##### ESTRATTO

La svolta finale nell’interminabile battaglia di Aleppo.
È
un pezzo di Siria che ha vissuto separato dal resto del Paese, e dal
mondo. Gran parte della popolazione si era spostata a Ovest all’arrivo
degli insorti. Il resto è fuggito durante la battaglia. Ora ritornano.
Frastornati, spaesati. Nel quartiere di Hanano, Amal Fardosi, una
signora sulla sessantina con un fazzoletto verde-azzurro in testa e
indosso la ghaballia nera, cerca la casa della figlia, ma non si orienta
più fra i palazzi senza vetri alle finestre, le ringhiere dei
terrazzini divelte, la mobilia sfasciata in mezzo alla strada. Fatima,
la nipote tredicenne, mostra un edificio di cinque piani, accartocciato.
«Eravamo a casa di amici, quando siamo tornati, era così», racconta. Un
bombardamento.
Fabbrica di bombe
La vita ad Aleppo Est era
scandita da raid, combattimenti e i tanti divieti imposti dalle fazioni
ribelli, Jaysh al-Khour e Liwa al-Tawhid, la più estremista e islamista.
«Non si trovava più niente da mangiare e non potevamo uscire di casa -
continua Fatima -. Ci dicevano: se scappate di là, l’esercito vi
ammazzerà tutti». Un eterno coprifuoco. Non si andava neanche a scuola.
L’istituto statale al centro del quartiere era diventato la base
operativa della Liwa al-Tawhid. L’hanno appena sminato. Il generale
Samir Suleiman conduce la visita guidata. Mostra una decina di bombole
del gas, azzurre, allineate nel campetto da basket. «Qui c’era la
fabbrica di armi chimiche - spiega -. Queste bombole venivano
trasformate in ordigni carichi di veleno e lanciate con mortai di grosso
calibro, i cosiddetti cannoni dell’inferno».
Dall’altro lato, al
primo piano del secondo edificio, c’era il laboratorio. Un maggiore
mostra i bagni pieni di taniche e sacchetti di componenti chimiche,
alcuni con il marchio Made in Germany. «Utilizzavano il gas Exb
mescolato a carbonex e theram per produrre un potente veleno - precisa
-. In un solo giorno, un mese fa, hanno tirato 42 bombole sull’area di
Dahlet al-Assad, ucciso e ferito decine di persone». Gli ufficiali
ritengono questa scoperta importantissima. Hanno aperto la scuola il più
in fretta possibile ai reporter e sperano che diventi un caso per
accusare di crimini di guerra i ribelli. «Siamo aperti a ispezioni
internazionali», conferma il generale.

##########
##### DATI MOSTRATI

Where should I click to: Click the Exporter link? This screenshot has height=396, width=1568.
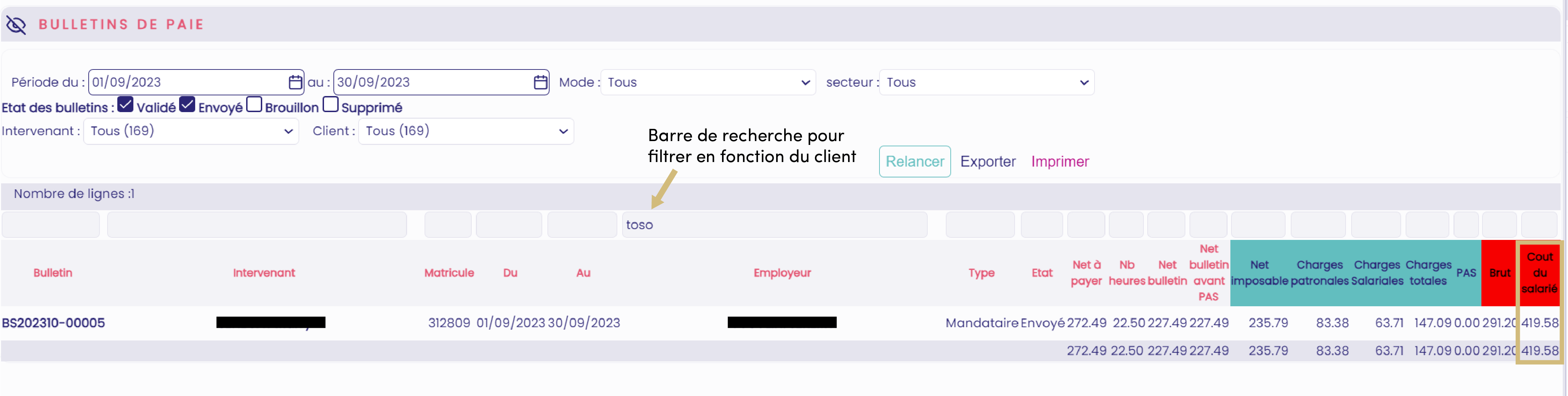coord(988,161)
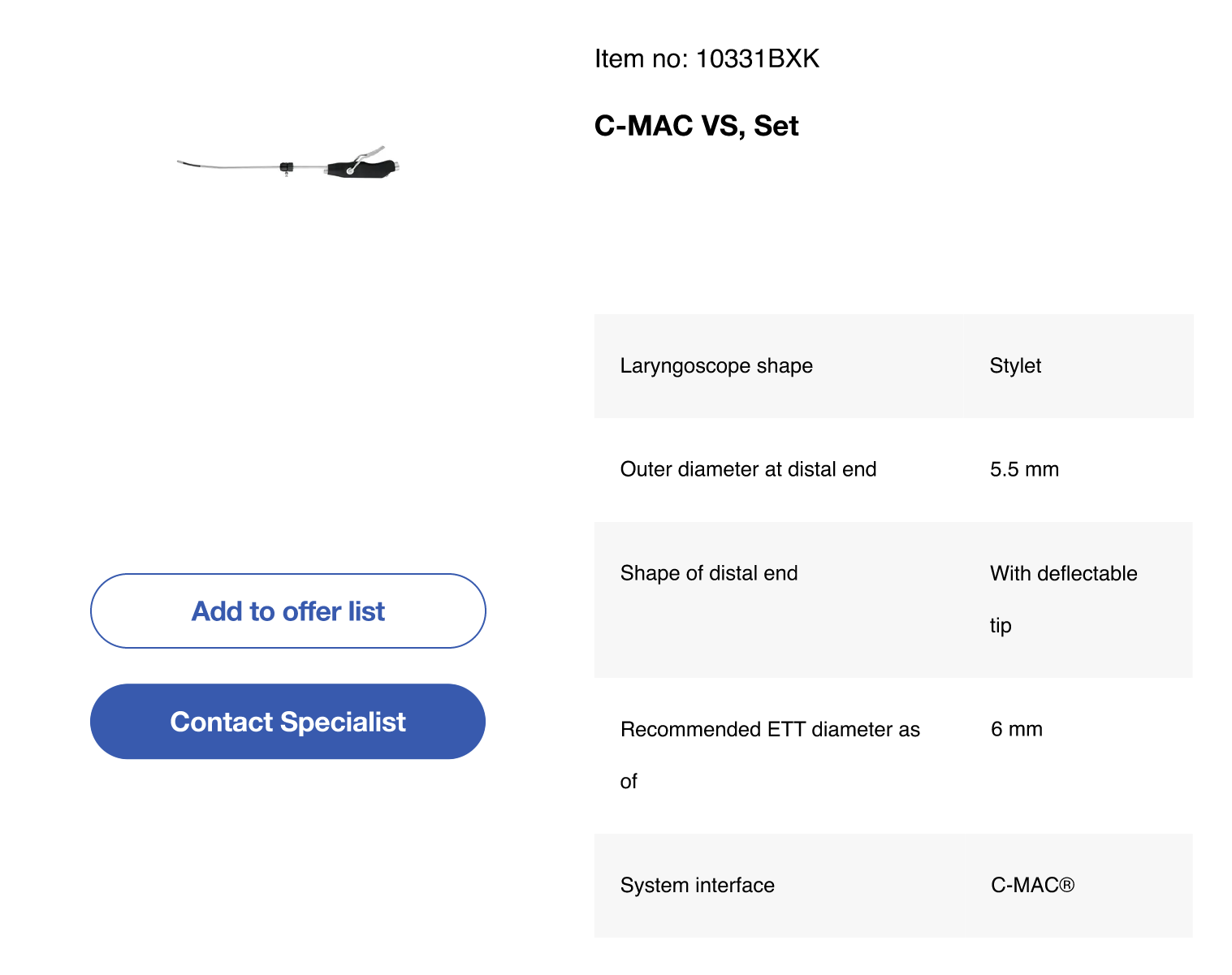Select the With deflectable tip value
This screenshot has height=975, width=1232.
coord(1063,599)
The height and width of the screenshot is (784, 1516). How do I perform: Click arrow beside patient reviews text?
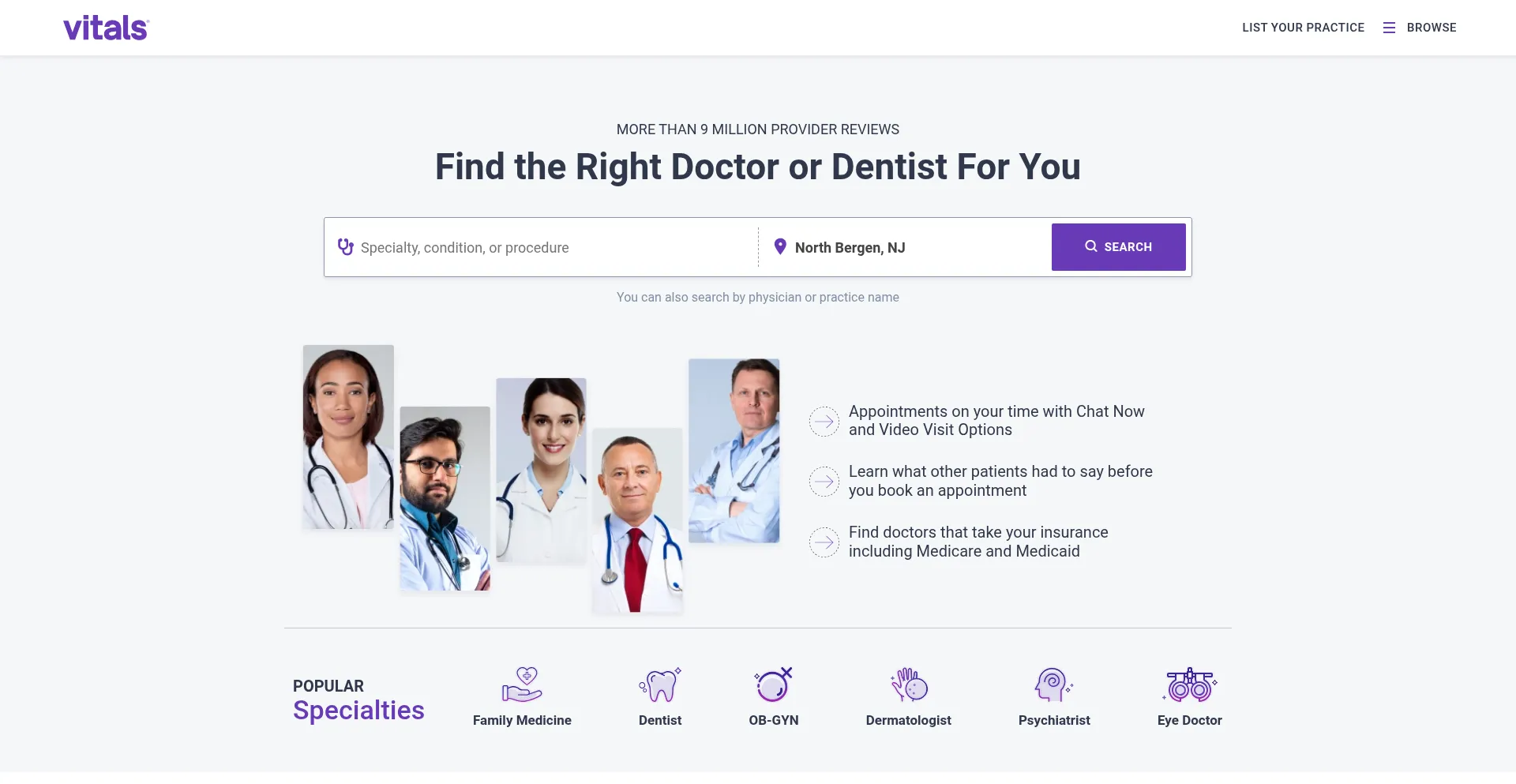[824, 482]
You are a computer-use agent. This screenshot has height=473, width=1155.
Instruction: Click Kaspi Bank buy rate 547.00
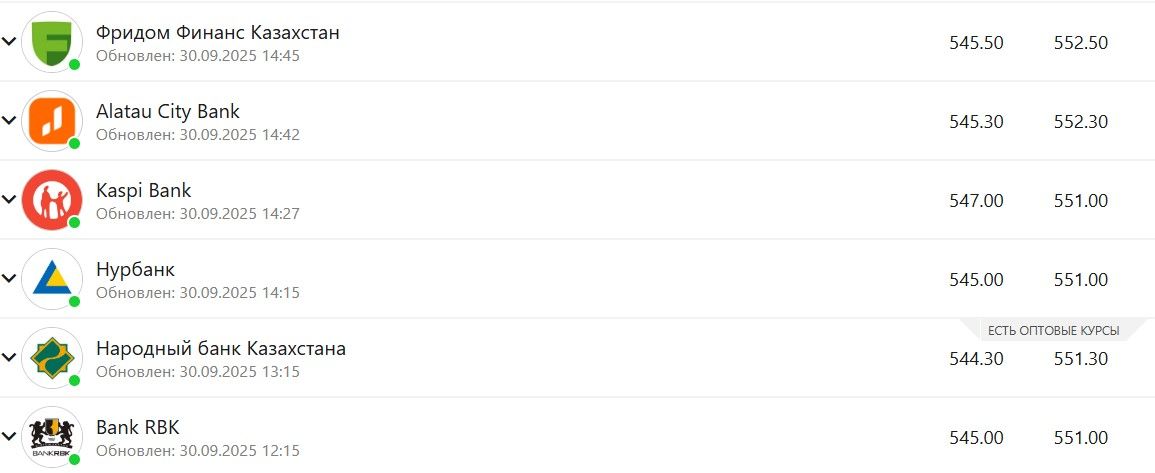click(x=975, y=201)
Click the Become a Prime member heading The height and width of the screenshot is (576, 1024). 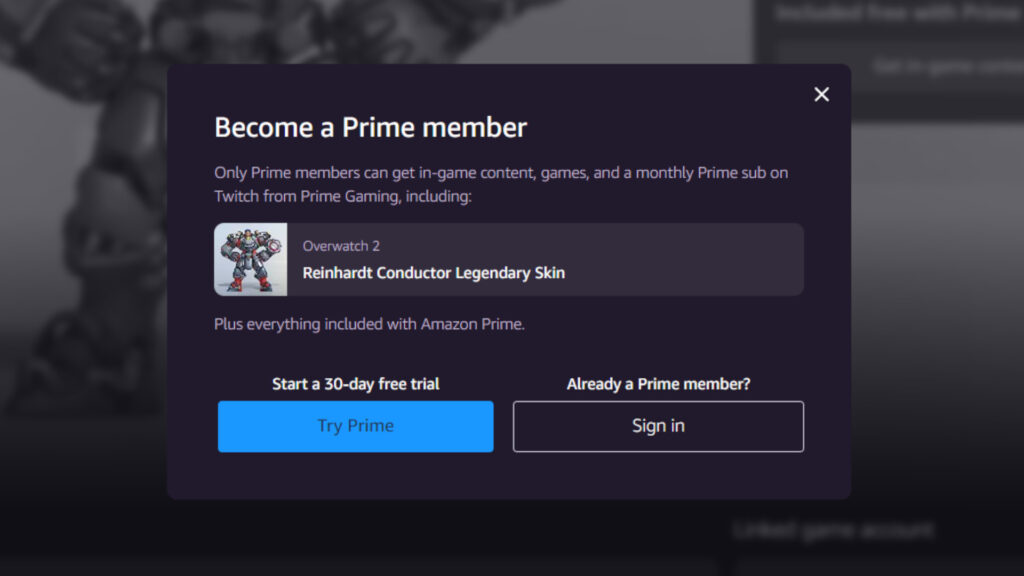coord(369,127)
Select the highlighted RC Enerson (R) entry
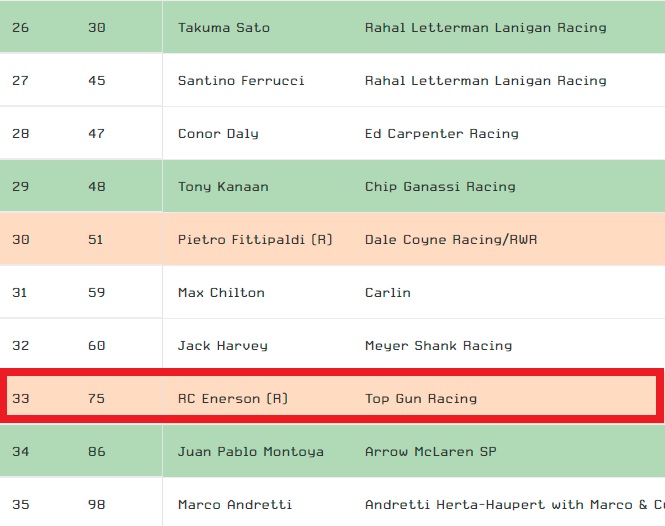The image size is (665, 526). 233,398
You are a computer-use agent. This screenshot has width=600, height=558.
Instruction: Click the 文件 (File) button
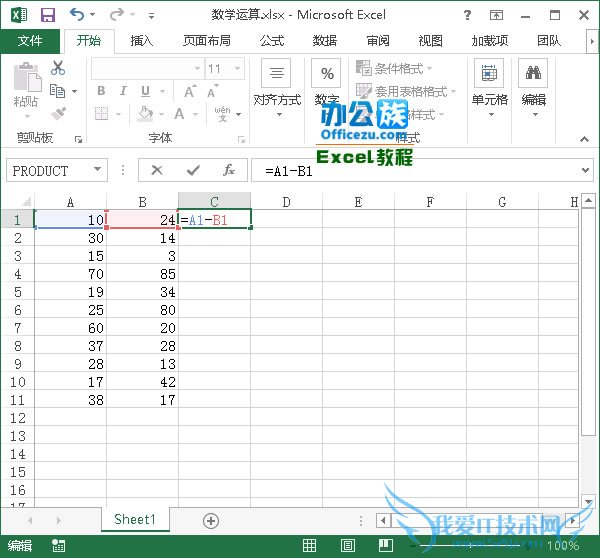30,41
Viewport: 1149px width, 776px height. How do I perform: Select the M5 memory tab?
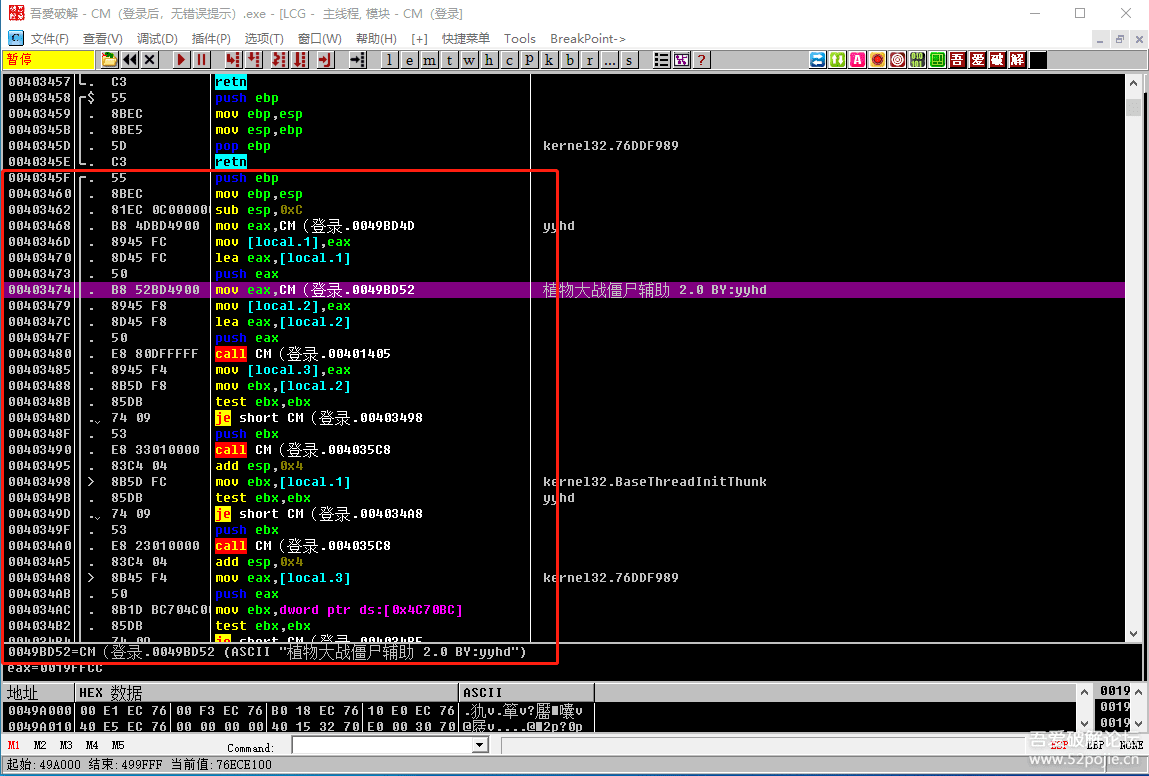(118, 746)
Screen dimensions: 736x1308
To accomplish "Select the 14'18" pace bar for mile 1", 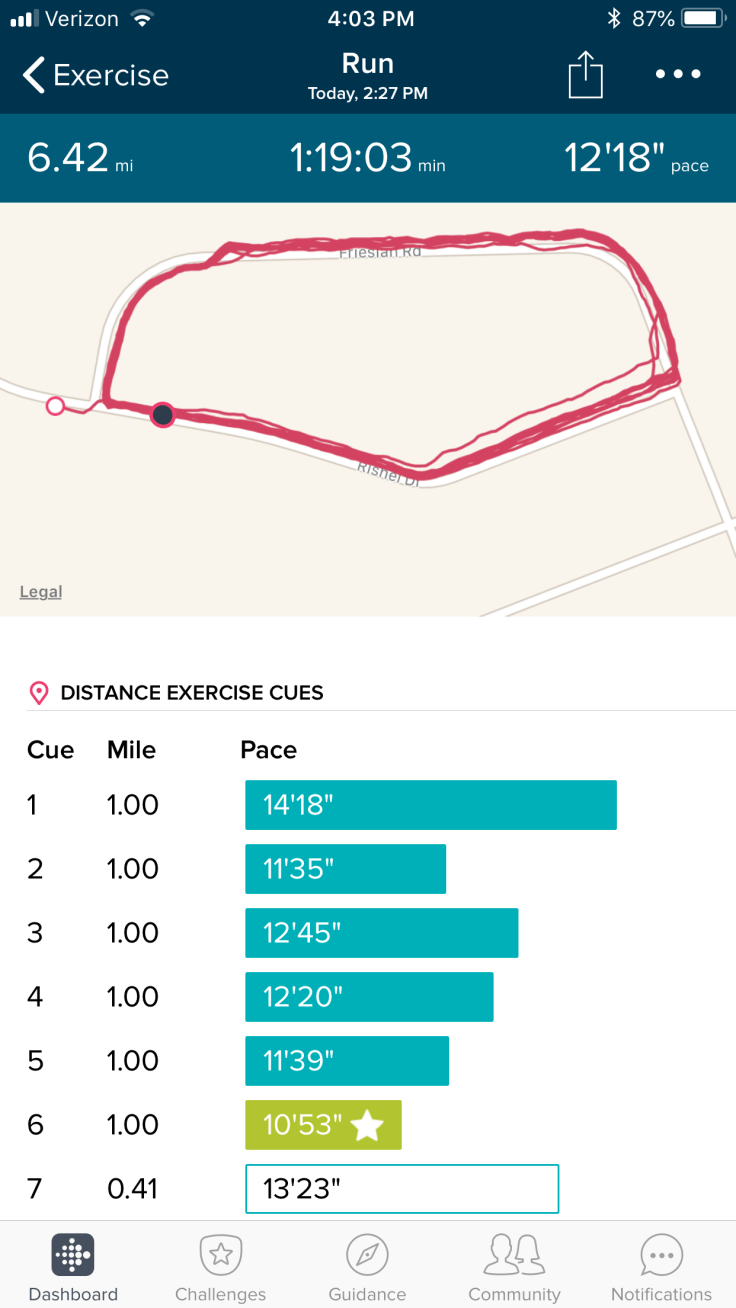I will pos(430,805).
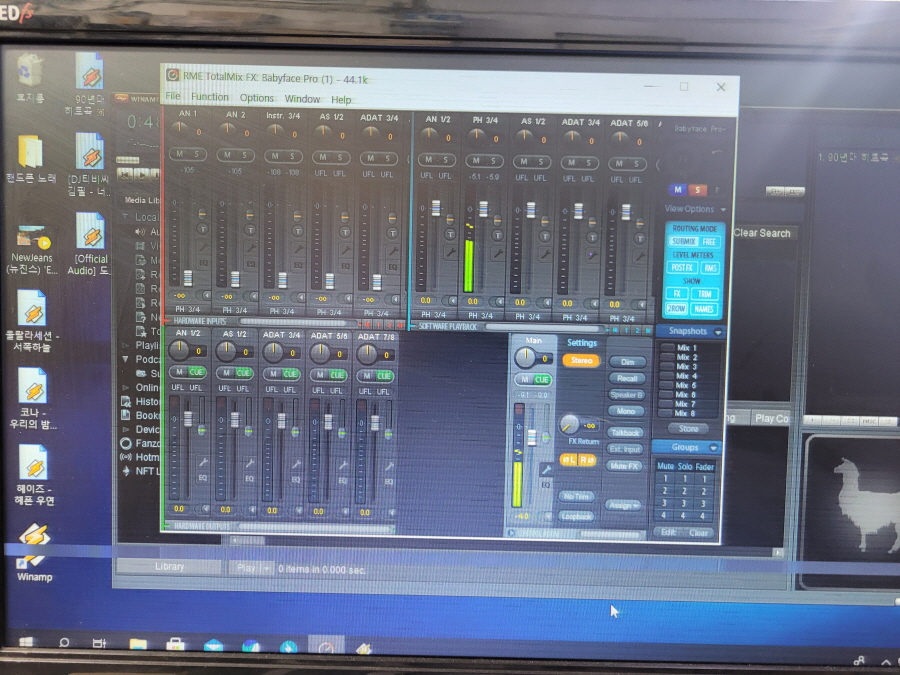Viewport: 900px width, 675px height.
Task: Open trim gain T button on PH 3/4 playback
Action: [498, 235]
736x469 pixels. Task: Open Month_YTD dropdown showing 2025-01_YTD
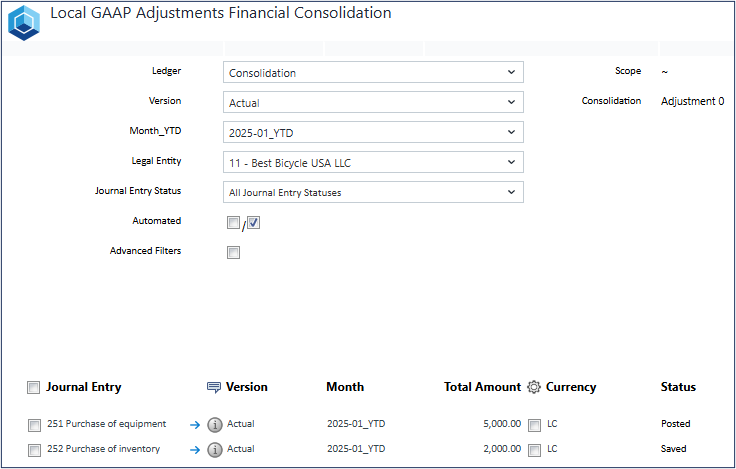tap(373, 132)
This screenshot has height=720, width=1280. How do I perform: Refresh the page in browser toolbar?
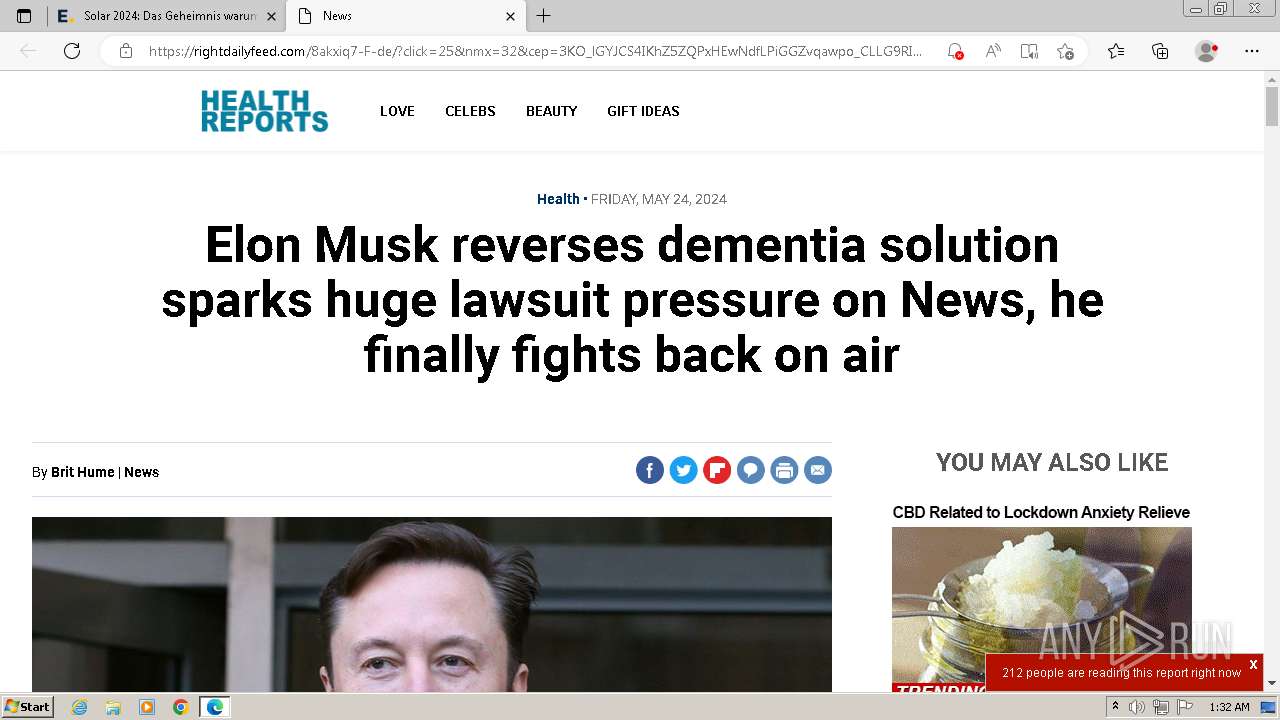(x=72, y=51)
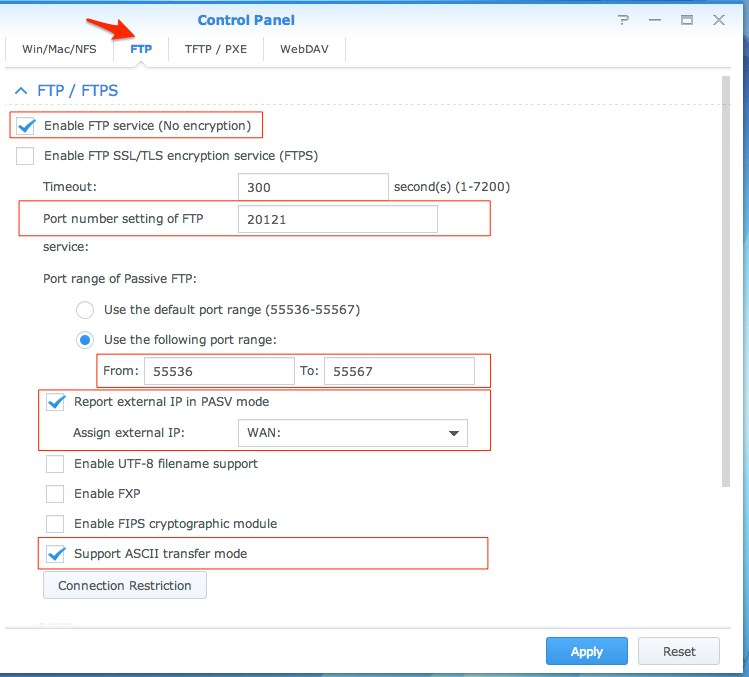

##########

COMPITI DA SVOLGERE:
A - Rispondi a queste domande sull'estratto dedicato alla battaglia di Aleppo:
(i) Di che colore è il fazzoletto che Amal Fardosi porta in testa?
(ii) Quanti piani ha l'edificio accartocciato che mostra Fatima?
(iii) Quante bombole sono state tirate in un solo giorno sull'area di Dahlet al-Assad?
B - Riporta il passo dell'estratto sulla battaglia di Aleppo compreso tra "La svolta finale" e "cinque piani, accartocciato.", estremi inclusi, parola per parola.
Le righe sono materiale a parte rispetto all'estratto.

COMPITI RISOLTI:
A -
(i) Verde-azzurro.
(ii) Cinque.
(iii) 42.

B -
La svolta finale nell’interminabile battaglia di Aleppo.
È
un pezzo di Siria che ha vissuto separato dal resto del Paese, e dal
mondo. Gran parte della popolazione si era spostata a Ovest all’arrivo
degli insorti. Il resto è fuggito durante la battaglia. Ora ritornano.
Frastornati, spaesati. Nel quartiere di Hanano, Amal Fardosi, una
signora sulla sessantina con un fazzoletto verde-azzurro in testa e
indosso la ghaballia nera, cerca la casa della figlia, ma non si orienta
più fra i palazzi senza vetri alle finestre, le ringhiere dei
terrazzini divelte, la mobilia sfasciata in mezzo alla strada. Fatima,
la nipote tredicenne, mostra un edificio di cinque piani, accartocciato.